AgenPress. Si è tenuta stamani, a Palazzo Chigi, l’ottava riunione della cabina di regia dedicata alle attività di contrasto alla gestione illecita dei rifiuti, bonifica e recupero dei territori inquinati nell’area della Terra dei Fuochi.
Coordinata dal Sottosegretario alla Presidenza del Consiglio, Alfredo Mantovano, vi hanno partecipato il Viceministro dell’Ambiente e della Sicurezza Energetica, Vannia Gava, il Viceministro della Giustizia, Francesco Paolo Sisto, il Sottosegretario al Ministero dell’Economia e delle Finanze, Lucia Albano, il Capo del Dipartimento della Protezione Civile, Fabio Ciciliano, il Capo della Polizia, Vittorio Pisani, i Prefetti di Napoli, Michele di Bari, e di Caserta, Lucia Volpe, il Commissario unico per le Bonifiche Giuseppe Vadalà, rappresentanti dei Ministeri dell’Ambiente e della Sicurezza Energetica, della Difesa, dell’Interno, della Salute, dell’Arma dei Carabinieri, della Guardia di Finanza, di Agea e di Ispra.
Nel corso dell’incontro è stato innanzitutto fatto il punto sugli importanti risultati complessivi conseguiti nel 2025 dalle azioni interforze e dalle polizie locali e metropolitana, con particolare riferimento alle attività di controllo, contrasto agli illeciti sversamenti, monitoraggio ambientale e presidio di sicurezza.
Si tratta di numeri che segnano una radicale inversione di tendenza rispetto al passato.

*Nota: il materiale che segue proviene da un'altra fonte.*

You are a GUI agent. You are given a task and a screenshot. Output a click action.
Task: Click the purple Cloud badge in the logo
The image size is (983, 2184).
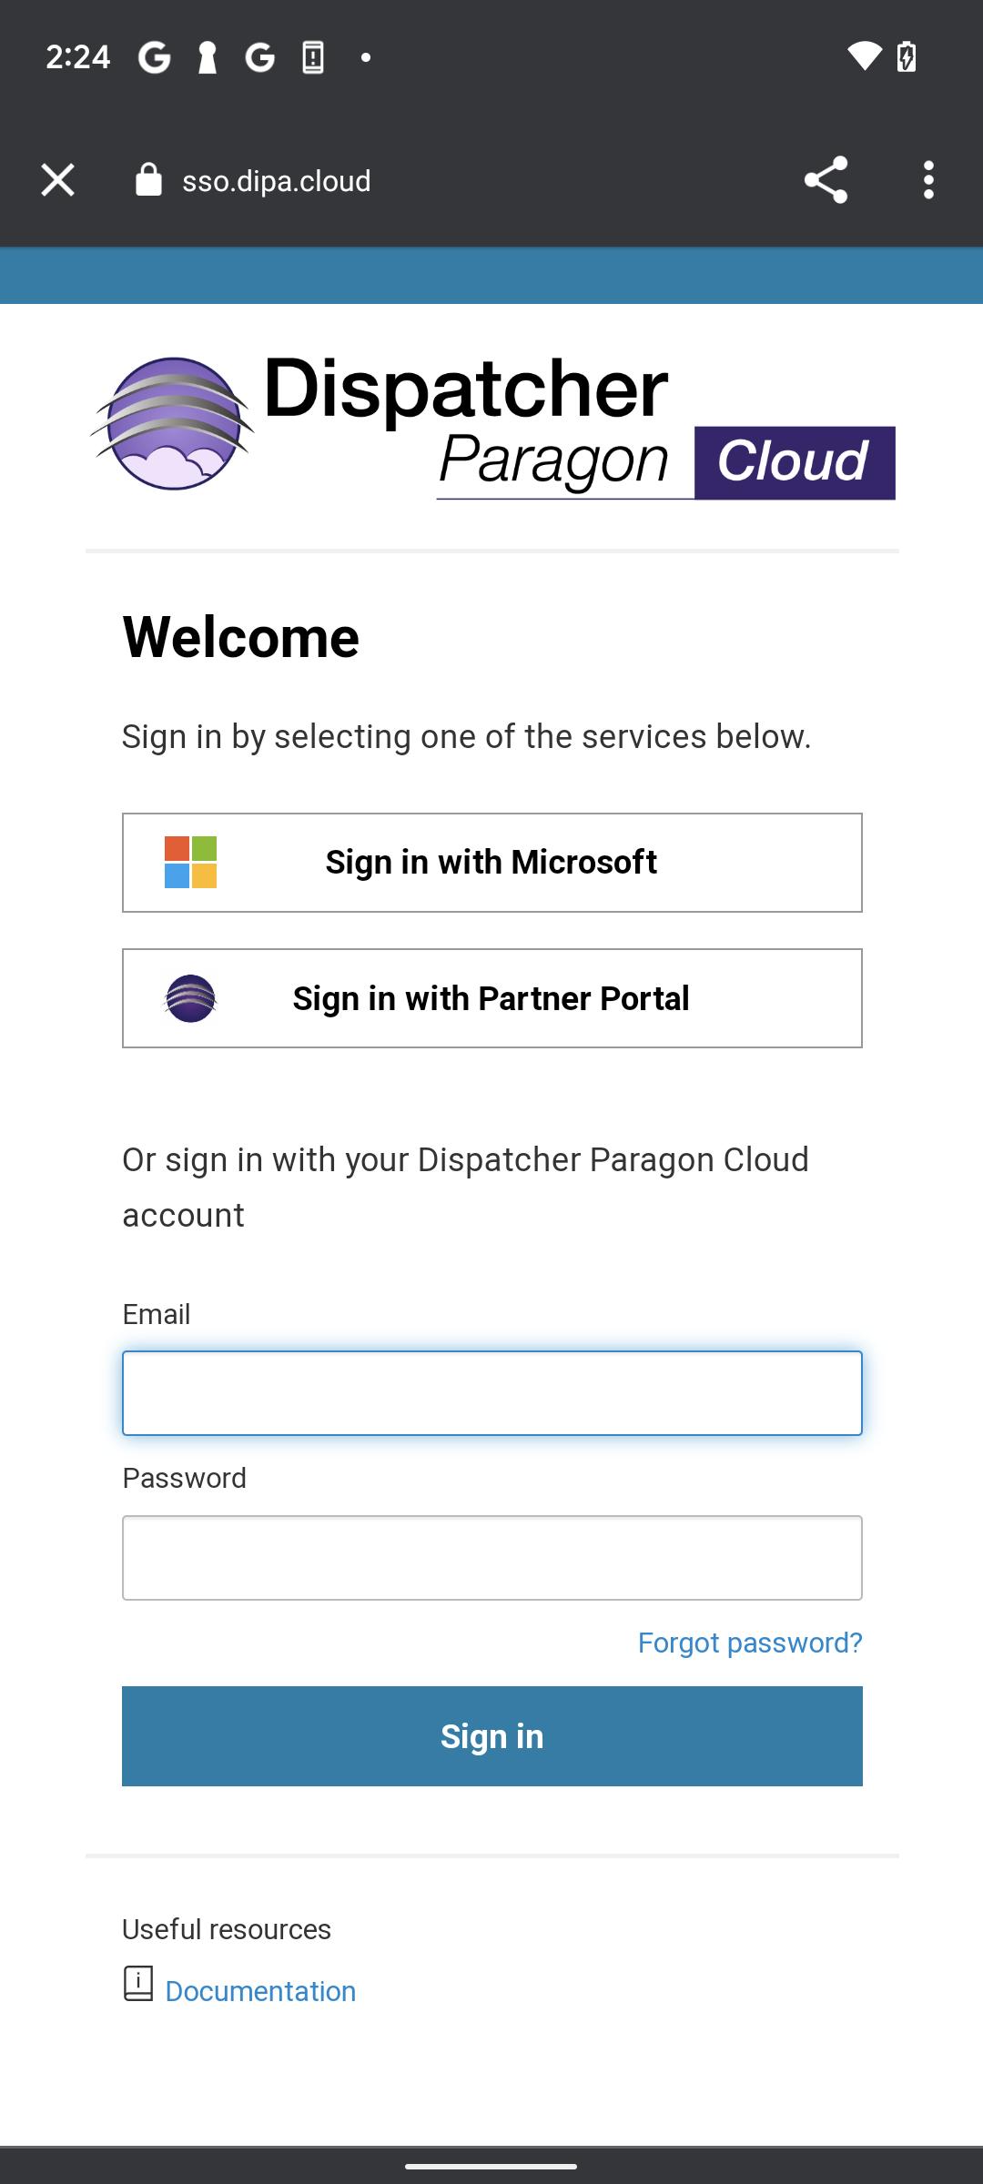click(x=795, y=462)
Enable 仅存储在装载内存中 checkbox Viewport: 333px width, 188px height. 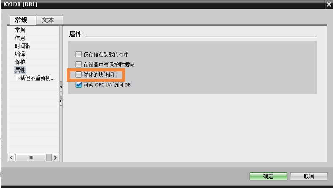(79, 54)
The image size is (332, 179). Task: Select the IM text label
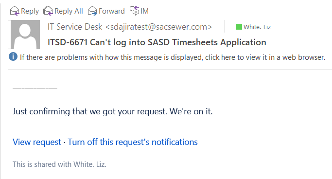[x=144, y=11]
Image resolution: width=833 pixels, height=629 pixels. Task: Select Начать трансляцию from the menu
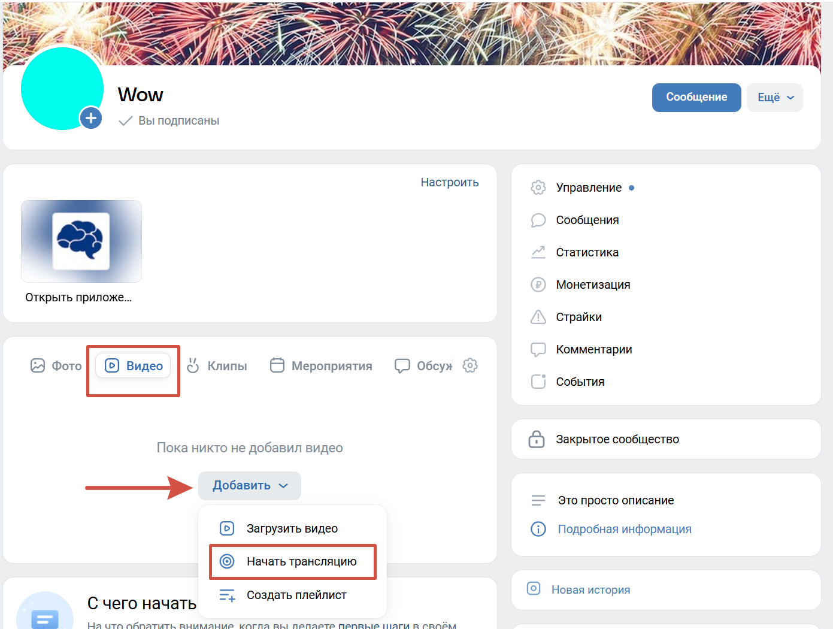(x=292, y=561)

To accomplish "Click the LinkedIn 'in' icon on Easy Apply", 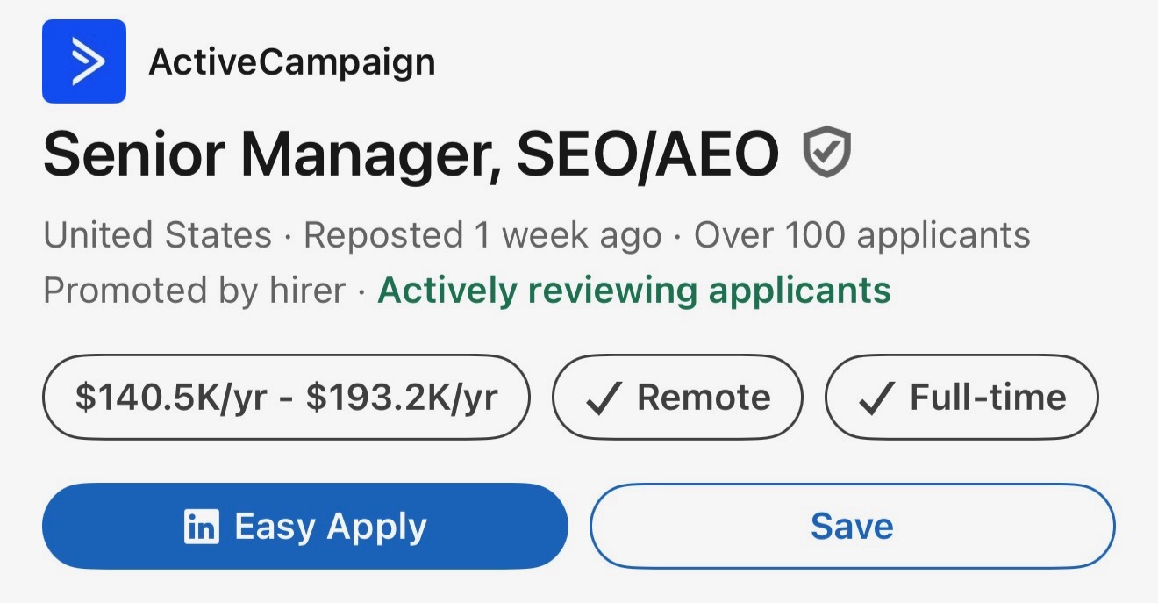I will click(x=202, y=527).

Nel 2025 sono state controllate 1.080 attività economiche, 509 delle quali sono state colpite da sequestro o interdizione. I veicoli controllati sono stati 42.028, quelli sequestrati 1.077. Le persone denunciate 1.052, quelle arrestate 30. Sono state elevate sanzioni amministrative pecuniarie per oltre 9 milioni di euro.
Sono stati inoltre definiti gli ulteriori interventi previsti nell’ambito del decreto legge n. 116 del 2025, che vedranno il coinvolgimento coordinato di tutti i ministeri e delle amministrazioni competenti, con l’obiettivo di incrementare ulteriormente la capacità di risposta dello Stato e degli enti territoriali rispetto agli illeciti sversamenti.
Un Piano di azione che include tra l’altro l’identificazione dei siti e la sorveglianza; il supporto alle forze di polizia; la collaborazione con AGEA, al fine di fornire la mappa dei siti oggetto di recupero rifiuti e successiva bonifica; il censimento dei centri di raccolta presenti sul territorio, ai quali conferire i rifiuti speciali; il rafforzamento dei programmi di screening, con l’incremento dei percorsi diagnostico-terapeutico-assistenziali per le patologie oncologiche. Tutto questo anche in vista del confronto con la Corte europea per i diritti dell’uomo, già fissato per il prossimo mese di marzo, dopo la sentenza CEDU dello scorso anno.
Tuttavia, a parte l’interlocuzione con la CEDU, che si è interessata della situazione per come era qualche anno fa, la Terra dei Fuochi rappresenta per il Governo un obiettivo strategico su cui si continuerà a lavorare secondo un’azione coordinata basata sulla pianificazione delle bonifiche, sul rafforzamento del quadro penale e su una cabina di regia operativa centrale che continuerà a riunirsi periodicamente, a palazzo Chigi o – come più volte già accaduto – sul territorio interessato.